Оксен не щадил себя на работе, не жалел и сыновей. Возвращались поздно вечером, почерневшие от усталости, медленно ели, словно по принуждению, а Алешка — тот совсем засыпал над миской. От хриплого отцовского оклика вздрагивал и мигал круглыми, как у заспанного петуха, глазами — ничего, казалось, не слышал и не видел. Поднявшись из-за стола, шаркал по полу, едва передвигая ноги, спешил поскорее обнять сладкую подушку.
— Алешка!
Строгий оклик отца всегда застигал его неожиданно: Алешка останавливался, споткнувшись о невидимый порог, поворачивал испуганное лицо.
— А бога благодарить я за тебя буду?
Алешка, виновато хлопая глазами, подходил к иконам, крестился и кланялся.
— Вот теперь иди спать, — смягчался Оксен. — Ты, Иван, тоже ложись, чтобы завтра пораньше подняться.
— Петух разбудит, — крестил сонный рот Иван и тяжело поднимался из-за стола.
Отдыхали в воскресенье, ложились спать после обеда. Но и в воскресенье разговор главным образом касался того, что должны сделать на будущей неделе.
— Осталось еще десяток мешков яровой пшеницы, — сетовал Оксен. — Золото, не пшеница. Посей — сторицей воздаст!
— Где же ее сеять? — отзывался Иван. — И так все засеяли, скоро и двор перепашем.
Но у Оксена уже созрела какая-то мысль. Отстояв обедню, он отпустил своих домой:
— Вы идите, а мне еще надо с одним человеком переброситься словцом.
Возвратился перед обедом, веселый, даже помолодевший.
— Ну, хлопцы, готовьте плуг: завтра, если даст бог, поедем пахать!
— О, снова пахать! — стонал Алешка.
А Иван коротко спросил:
— Куда?
— А на клин, что за сгоревшим дубом. Взял в аренду у Свирида. Лет пять земля гуляла, земелька — хоть на хлеб намазывай!
Тане оставалось только удивляться ненасытности мужа. Зачем? Для чего? Разве недостаточно десятин собственного поля? Заполнят и так закрома зерном доверху — хватит и себе, и скотине, и для продажи. Так, вишь, ему все мало, все не хватает…
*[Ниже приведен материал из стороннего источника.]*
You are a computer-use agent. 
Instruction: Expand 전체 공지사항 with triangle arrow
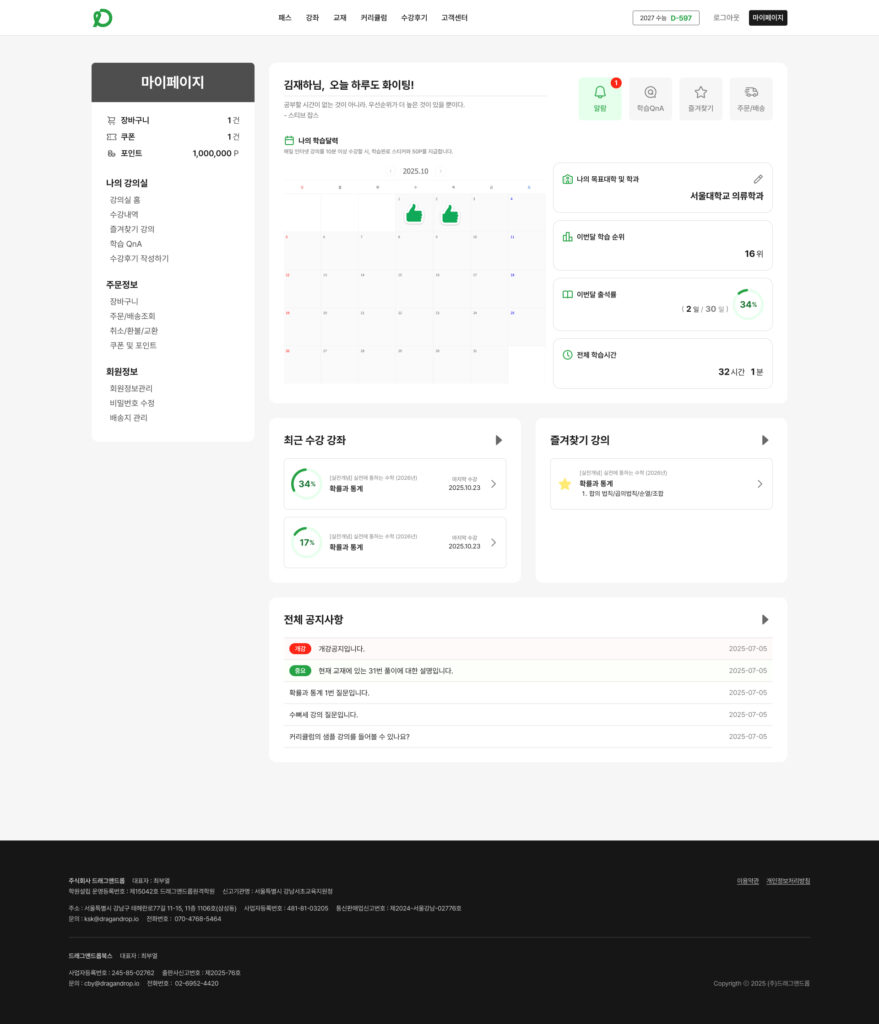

На свет божий появился кошелек деда. Достал его Оксен со дна сундука, покрытый пылью, забытый, с запавшими боками, с потемневшим, покрытым ржавчиной ободком. Достал, стряхнул, вычистил, и кошелек снова стал хищно раскрывать свой широкий рот, полнеть да тяжелеть, принимая в ненасытную утробу серебряные рубли и полтинники молодой Советской власти. И не беда, что на этих деньгах вместо царя изображены такие, как Ганжа, с серпом и молотом и пятиконечной звездой. Деньги есть деньги, что бы на них ни изображали, кем бы они ни чеканились, неразборчивый кошелек Ивасюты испокон века не пренебрегал ими, какие бы они ни были.
Каждое воскресенье Оксен вытягивал из сундука кошелек, высыпал деньги на стол, на чистую скатерть, раскладывал серебряные монеты в разные столбики — полтинник к полтиннику, рубль к рублю. Серебристой пленкой затягивались в такие минуты его глаза, а у Ивана, который не сводил со стола глаз, лицо становилось хищным и жадным.
— Вот если, даст бог, власть еще больше одумается, — вслух мечтал Оксен, — да разрешат покупать земельку, мы тут как тут… мы и с деньгами.
Потом обратился к жене, которая убаюкивала сына:
— Вот видишь, Таня, как нам денежки достаются! Копеечка к копеечке, кровавыми мозолями… Недоешь, недопей, а сюда вбрось, сюда прибавь… Не то что те, — кивнул головой в сторону села. — Пропивают, прокучивают, а тогда твоим же добром тебе глаза колют… Готовы тебе горло перегрызть… Единственная надежда, что бог, — Оксен набожно возводит к иконам глаза, — защитит, не даст обидеть рабов своих верных…
Таня — ни слова. Склоняется над ребенком, делает вид, что ей некогда. Да и что ей говорить?
Она даже боится представить себе, что вот так будет делать и ее сын, когда вырастет. Вот так изо дня в день, с утра до вечера будет ходить впряженный в безрадостную, бесконечную работу лишь во имя того, чтобы потом выложить на стол и складывать в столбики холодные металлические кружочки. Да пропади она пропадом, вся эта работа, если она не приносит радости, а только беспокойство! Если она уводит от людей, а не приближает к ним! Ведь, к слову сказать, кто приходит к ним, кто их навещает? Разве что нищие.